Il en va aussi d'une certaine solidarité entre les peuples, ont souligné plusieurs intervenants. "C'est
cher et techniquement complexe à explorer - dix pays sont peut-être en mesure de le faire. Mais
cette nouvelle frontière doit être exploitée équitablement," a insisté Philippe Valette, Co-Président
du World Ocean Network (WON). "C'est une des zones les plus prometteuses de l'océan, et un des
grands défis du 21è siècle. Il ne faut pas exclure les pays en voie de développement une fois de plus,"
a-t-il déclaré.
Comme l'a exprimé Dessima Williams, Présidente de l'Alliance des Petits Etats Insulaires, "Nous
devons répondre à la question: si exploitation il y a, alors par qui, avec qui, et pour qui?

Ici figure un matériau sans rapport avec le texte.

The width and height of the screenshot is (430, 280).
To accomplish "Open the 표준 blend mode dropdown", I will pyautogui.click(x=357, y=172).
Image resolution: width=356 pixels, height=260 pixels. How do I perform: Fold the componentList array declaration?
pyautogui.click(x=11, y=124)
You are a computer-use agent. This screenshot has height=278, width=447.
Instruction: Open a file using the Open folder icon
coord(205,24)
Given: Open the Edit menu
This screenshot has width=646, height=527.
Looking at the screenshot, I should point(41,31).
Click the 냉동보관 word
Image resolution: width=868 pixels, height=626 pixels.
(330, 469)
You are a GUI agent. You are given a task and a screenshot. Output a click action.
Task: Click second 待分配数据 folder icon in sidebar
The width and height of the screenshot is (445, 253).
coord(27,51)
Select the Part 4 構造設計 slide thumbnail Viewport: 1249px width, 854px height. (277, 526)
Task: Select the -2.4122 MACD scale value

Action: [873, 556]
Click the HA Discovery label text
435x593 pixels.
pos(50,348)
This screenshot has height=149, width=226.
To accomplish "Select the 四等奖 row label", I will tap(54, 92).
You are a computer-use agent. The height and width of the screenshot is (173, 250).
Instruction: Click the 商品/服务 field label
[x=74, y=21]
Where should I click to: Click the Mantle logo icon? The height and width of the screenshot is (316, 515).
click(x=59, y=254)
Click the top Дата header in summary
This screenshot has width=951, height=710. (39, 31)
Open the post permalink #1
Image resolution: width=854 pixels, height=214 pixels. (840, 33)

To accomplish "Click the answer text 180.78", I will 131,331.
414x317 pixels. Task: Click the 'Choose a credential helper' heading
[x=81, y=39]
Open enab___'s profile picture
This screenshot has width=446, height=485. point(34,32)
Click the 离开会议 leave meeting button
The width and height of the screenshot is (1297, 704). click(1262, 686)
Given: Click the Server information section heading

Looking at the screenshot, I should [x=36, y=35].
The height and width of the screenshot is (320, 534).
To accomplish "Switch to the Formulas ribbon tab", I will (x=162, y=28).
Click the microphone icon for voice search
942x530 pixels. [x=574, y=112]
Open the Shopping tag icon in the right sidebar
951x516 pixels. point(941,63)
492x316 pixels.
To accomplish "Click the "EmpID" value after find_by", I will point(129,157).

Oui au
principe de précaution, mais oui au principe d'équité aussi."
Une représentante de l'industrie, la Vice-Présidente de La Prairie Nadia Miller penche elle aussi en
faveur d'un moratoire provisoire sur l'exploitation des grands fonds, malgré le vif intérêt de son
entreprise pour les richesses potentielles qu'ils recèlent pour l'industrie de la cosmétique. "Sinon, ce
sera la ruée vers l'or," a-t-elle averti. "Est-ce que nous voulons vraiment répéter ce schéma?
Attendons que la science ait rattrapé son retard, et décidons-nous d'un partage équitable de cette
ressource."
Comme pour les grands prédateurs marins, les grands fonds nécessitent une gestion intégrée qui
prenne en compte l'écosystème dans son ensemble, a souligné Julia Marton Lefèvre, directrice de
l'Union Internationale de Conservation de la Nature (UICN). C'est ce constat qui a motivé la création
en 2008 par l'UICN de la Global Ocean Biodiversity Initiative, qui se focalise sur les grands fonds, a-t-
elle expliqué.
Robert Calcagno, Président de L'Institut Océanographique, Fondation Albert Ier, a proposé qu'une
conférence sur les grands fonds ait lieu l'année prochaine à Paris. La déclaration de janvier 2009 suite
au symposium de Monaco sur l'acidification des océans a réussi à mettre le sujet sur la table au
sommet climatique de Copenhague, alors, "faisons de même pour les grands fonds marins," a-t-il
suggéré.
Pour donner une idée des interactions complexes entre les activités humaines et les profondeurs
marines, et pour souligner leur fragilité, le Président de l'Institut Shirshov Robert Nigmatulin a fait
part d'une étude récente démontrant que rien que l'effet acoustique des plateformes pétrolières
près de l'Ile Sakhaline nuit fortement à la biodiversité marine. Il faut communiquer cela aux
gouvernements et à l'industrie, a-t-il déclaré.
Il y a un autre moyen d'attirer leur attention, a suggéré Joshua Reichert: parler d'argent. "Nous
passons beaucoup de temps à étudier la biologie des océans mais non pas leur économie," a-t-il
constaté. "Nous manquons singulièrement d'études qui traduiraient les ressources océaniques en
termes économiques. Nous devrions pouvoir dire ce que nous risquons de perdre, région par région,
pays par pays, dans 15, 20 ou 30 ans."
Enric Sala, explorateur et écologiste marin de National Geographic, a représenté ce risque par une
analogie. L'océan est ce qui rend la vie de notre planète possible, depuis la nourriture jusqu'à l'air
que nous respirons. Soit. Mais pourquoi protéger des espèces et un milieu dont nous ignorons ce
qu'ils sont ou à quoi ils servent?
"Imaginez que vous montez dans un avion, et l'hôtesse vous dit, 'Cet avion a perdu 10 vis. Nous ne
savons pas exactement à quoi elles servent, mais elles sont parties.' Est-ce que vous monteriez dans
l'avion?" a demandé M. Sala. "Pas moi."